Pionnière des caméras d’action, GoPro traverse une période délicate. Après près de 25 ans à accompagner sportifs, aventuriers et professionnels de l’image, l’entreprise californienne fait face à une équation de plus en plus serrée : baisse des ventes, concurrence chinoise, coûts des composants en hausse et tensions financières.
Son cabinet comptable, PricewaterhouseCoopers, a exprimé des doutes sur la capacité du groupe à poursuivre ses activités si certaines conditions financières ne sont pas remplies dans les prochains mois. GoPro a notamment recours à plusieurs solutions de financement, tandis que ses créanciers pourraient considérer cet avertissement comme un événement de défaut.
Le groupe a lancé une revue stratégique qui pourrait déboucher sur une vente, une fusion ou d’autres options destinées à préserver la valeur de l’entreprise. Son fondateur et PDG, Nicholas Woodman, affirme soutenir pleinement cette démarche, alors que plusieurs marques d’intérêt auraient déjà été reçues.

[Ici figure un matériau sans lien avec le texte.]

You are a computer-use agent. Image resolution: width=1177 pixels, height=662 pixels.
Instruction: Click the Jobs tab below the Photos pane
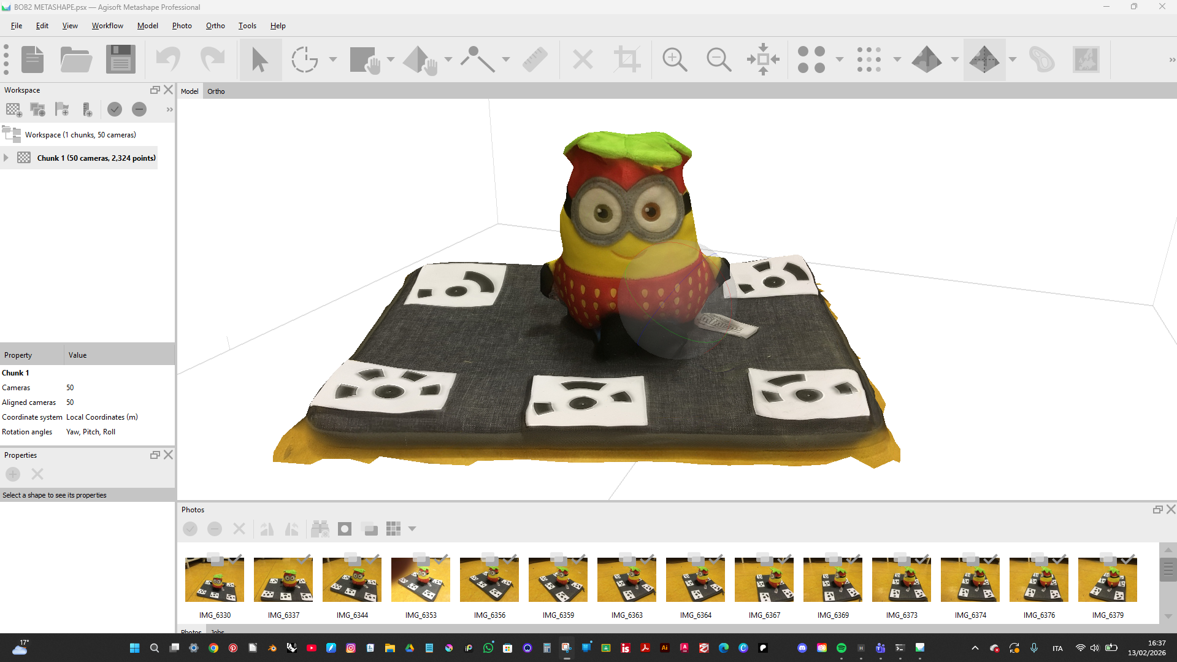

GoPro mise aussi sur sa nouvelle gamme Mission 1, destinée aux marchés professionnels et semi-professionnels, pour relancer la dynamique. Mais les chiffres restent préoccupants : au premier trimestre, le chiffre d’affaires a chuté à 99,06 millions de dollars, les ventes de caméras ont reculé de 29% et la marge brute s’est fortement contractée.
Pour réduire ses coûts, GoPro a annoncé une nouvelle baisse de ses effectifs de 23%, après une première restructuration en 2024. Dans le même temps, l’entreprise tente de défendre ses brevets face à des concurrents comme Insta360, symbole d’un marché devenu beaucoup plus agressif.